━━━━━ Supplied data ━━━━━
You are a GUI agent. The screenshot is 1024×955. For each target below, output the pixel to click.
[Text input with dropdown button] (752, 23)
━━━━━
━━━━━ Supplied data ━━━━━
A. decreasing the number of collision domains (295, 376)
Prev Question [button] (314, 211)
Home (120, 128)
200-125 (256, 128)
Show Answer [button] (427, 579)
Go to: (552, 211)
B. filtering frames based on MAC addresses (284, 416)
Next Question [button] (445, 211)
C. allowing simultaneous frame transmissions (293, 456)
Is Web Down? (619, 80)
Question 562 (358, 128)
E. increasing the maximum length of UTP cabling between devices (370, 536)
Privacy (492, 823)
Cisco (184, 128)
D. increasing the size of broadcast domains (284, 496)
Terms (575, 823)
━━━━━
◆ **Requirement**
Pull out each row above that contains the word "domains" and copy those rows out in full. Match the capitalization exactly.

◆ **Solution to this problem**
A. decreasing the number of collision domains (295, 376)
D. increasing the size of broadcast domains (284, 496)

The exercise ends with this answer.